→ Given entries

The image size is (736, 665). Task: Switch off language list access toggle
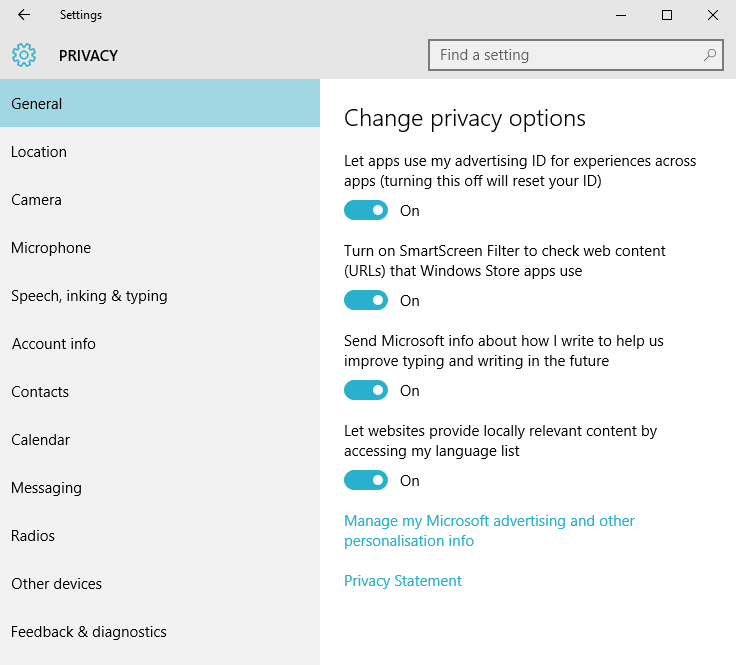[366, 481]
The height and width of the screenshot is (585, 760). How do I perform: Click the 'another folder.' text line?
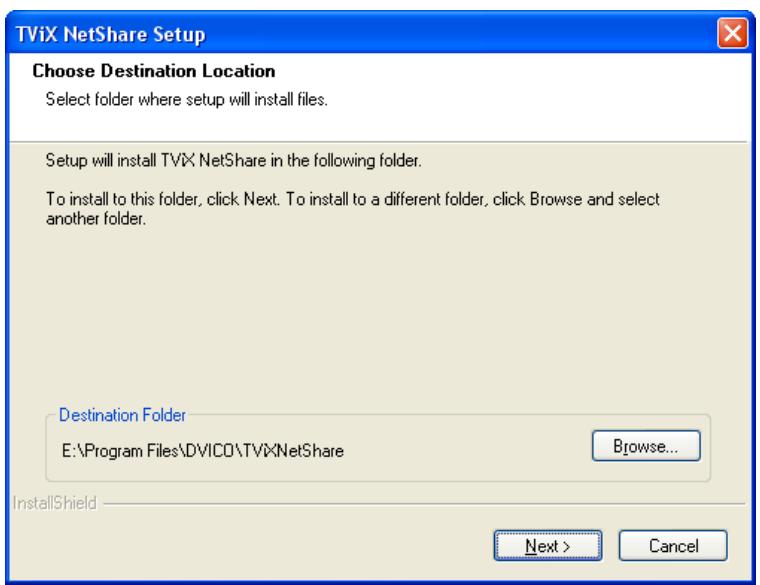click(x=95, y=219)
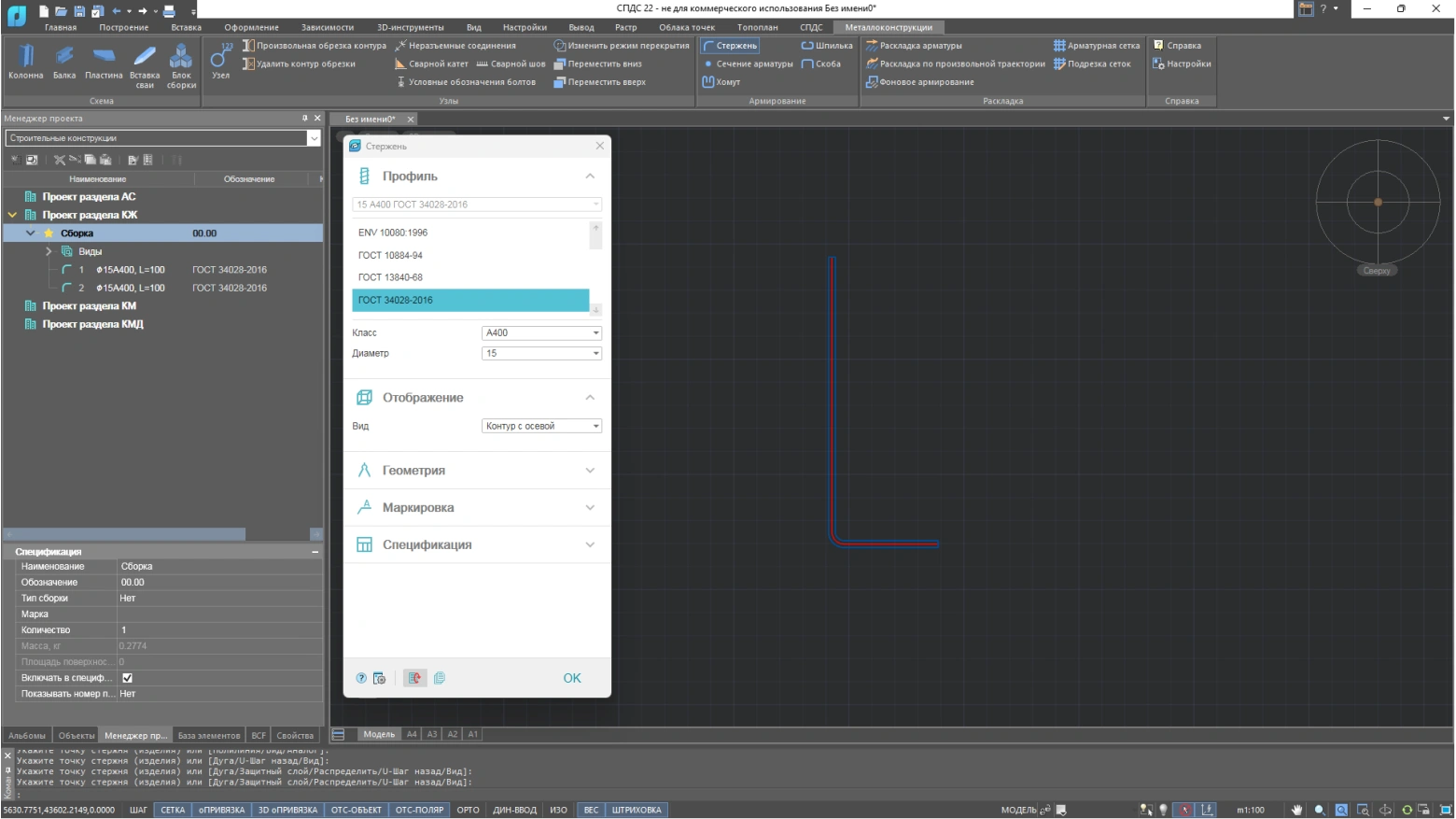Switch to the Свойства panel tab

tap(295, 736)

==

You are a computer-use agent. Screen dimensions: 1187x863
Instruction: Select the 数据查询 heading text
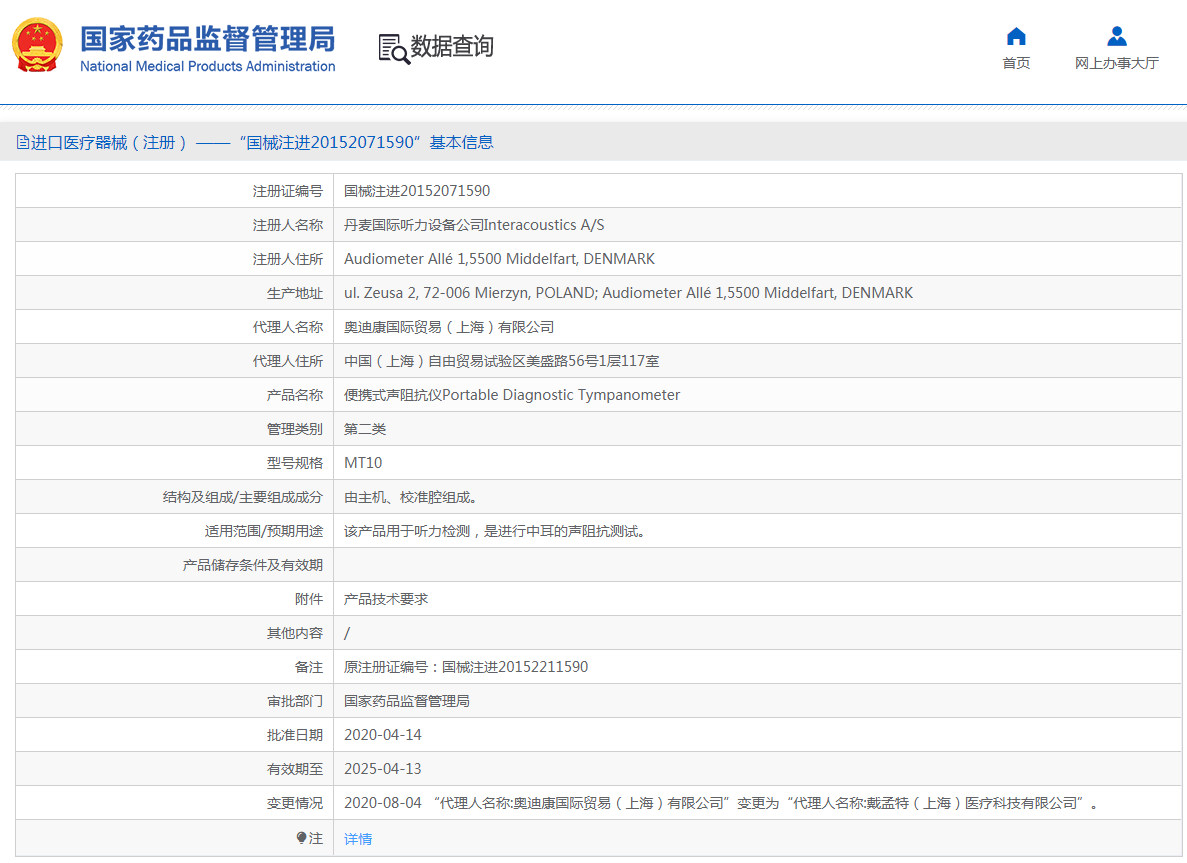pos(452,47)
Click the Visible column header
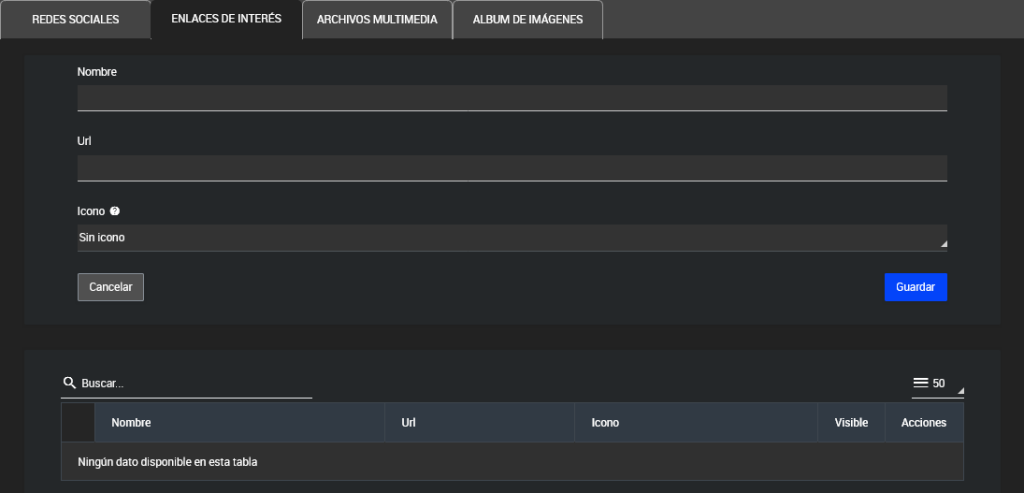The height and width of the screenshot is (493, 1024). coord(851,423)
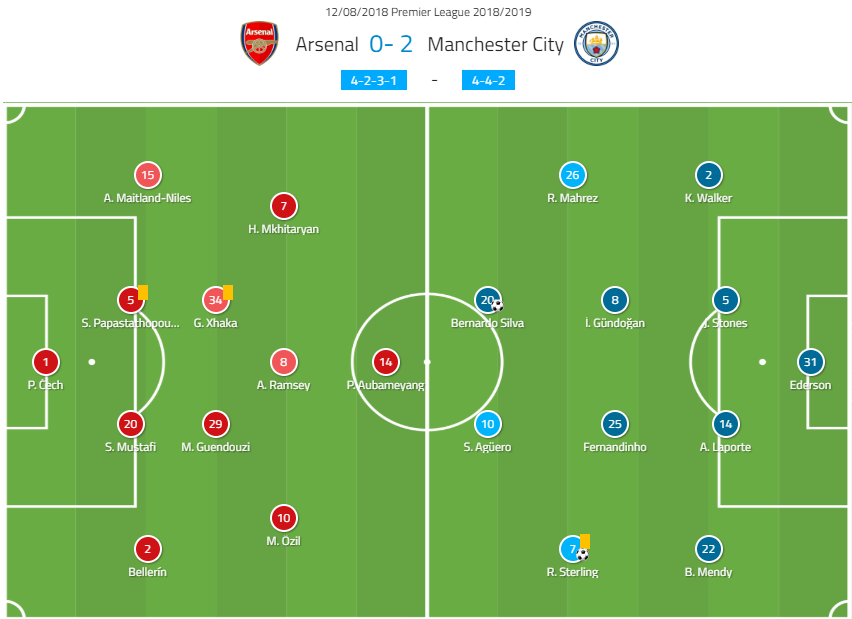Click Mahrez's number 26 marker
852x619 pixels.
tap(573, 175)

---

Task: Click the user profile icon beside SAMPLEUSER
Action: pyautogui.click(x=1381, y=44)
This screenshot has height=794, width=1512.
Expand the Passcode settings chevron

→ What you have to do
Scan the records above for the lines holding "This screenshot has height=794, width=1512." and "Expand the Passcode settings chevron". Transcribe those two and every line between them word for word, and no others.

→ The completed task
This screenshot has height=794, width=1512.
Expand the Passcode settings chevron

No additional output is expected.